Pour plus d'informations, voir le communiqué de la CNIL.

La CNIL met à jour ses Tables informatique et libertés

Les Tables, publiées initialement en décembre 2023, offrent un aperçu des positions doctrinales de la CNIL et des juridictions européennes et nationales sur les sujets traitant à la protection des données personnelles. Organisées selon un plan thématique en neuf chapitres, elles couvrent les principes du RGPD, les obligations des responsables de traitement et aux sous-traitants, les droits des personnes, les transferts, les règles spéciales et les applications du RGPD selon les secteurs d'activité, les actes administratifs encadrant les traitements publics, les règles applicables aux décisions de la CNIL, et la coopération européenne.

Pour plus d'informations, voir les Tables Informatique & Libertés.

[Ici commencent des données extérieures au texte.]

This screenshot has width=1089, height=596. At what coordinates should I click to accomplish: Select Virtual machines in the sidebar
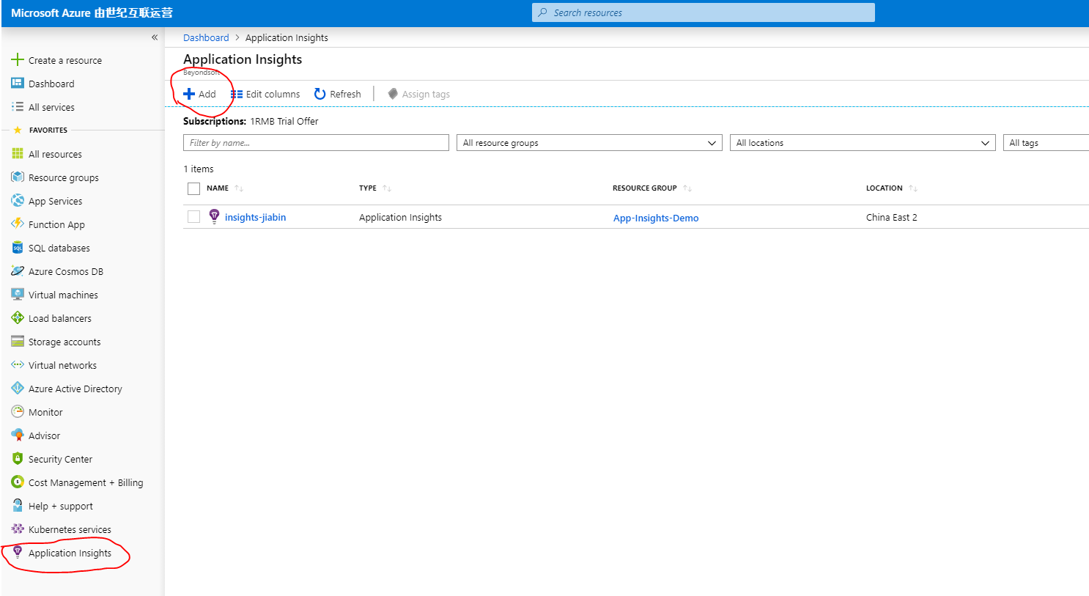point(63,295)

La CNIL publie ses statistiques pour 2024 sur les demandes d'autorisation en santé

La CNIL annonce que 65% de ses demandes d'autorisation en santé ont été accordées depuis 2024 dans un délai moyen d'environ 65 jours. Elle encourage les acteurs à bien étudier en amont la nécessité d'effectuer une demande d'autorisation, notamment compte-tenu des référentiels et méthodologies de référence existants, et de documenter les points de non-conformité pour faciliter la revue de la demande

Pour plus d'information, voir le communiqué de la CNIL

Europe

Lignes directrices sur les systèmes d'IA et IA prohibées

Suite à l'entrée en vigueur le 2 février dernier des premiers chapitres du Règlement sur l'Intelligence Artificielle (IA), la Commission européenne a publié des lignes directives sur (i) la définition des systèmes d'IA et (ii) les pratiques interdites en matière d'IA. Ces recommandations, bien que non contraignantes, visent à clarifier l'interprétation des interdictions prévues par le règlement.

Pour plus d'informations, voir le communiqué de la Commission.

Le projet d'AI Liability Directive est abandonné

Le 11 février, la Commission européenne a décidé d'abandonner le projet d'AI Liability Directive qu'elle avait proposée en 2022 et qui avait pour objectif d'assurer les personnes lésées par les systèmes d'IA au même niveau que si les dommages avaient été causés par une autre technologie.

Pour plus d'informations, voir l'Annexe n°29 du Commission Work Programme.

Guide de bonnes pratiques en matière de formation IA

Le Bureau de l'IA de l'UE a publié un référentiel de bonnes pratiques destiné à assurer un niveau suffisant maîtrise de l'intelligence artificielle ainsi que requis par l'article 4 du Règlement sur l'Intelligence Artificielle. Ce guide recense des exemples de pratiques existantes afin de sensibiliser le personnel aux enjeux et risques liés à l'utilisation de l'IA.

Pour plus d'informations, voir le communiqué du bureau de l'IA de l'UE.

France

La CNIL publie deux nouvelles recommandations pour encadrer l'IA et le RGPD

Dans le cadre de son plan d'action sur l'IA lancé en mai 2023, la CNIL publie deux recommandations visant à clarifier l'application du RGPD aux systèmes d'IA. Elles rappellent l'obligation d'informer les personnes lorsque leurs données sont utilisées pour entraîner un modèle d'IA et soulignent que la réglementation européenne garantit leurs droits d'accès, de rectification, d'opposition et d'effacement des données personnelles.

Pour plus d'information, voir le communiqué de la CNIL.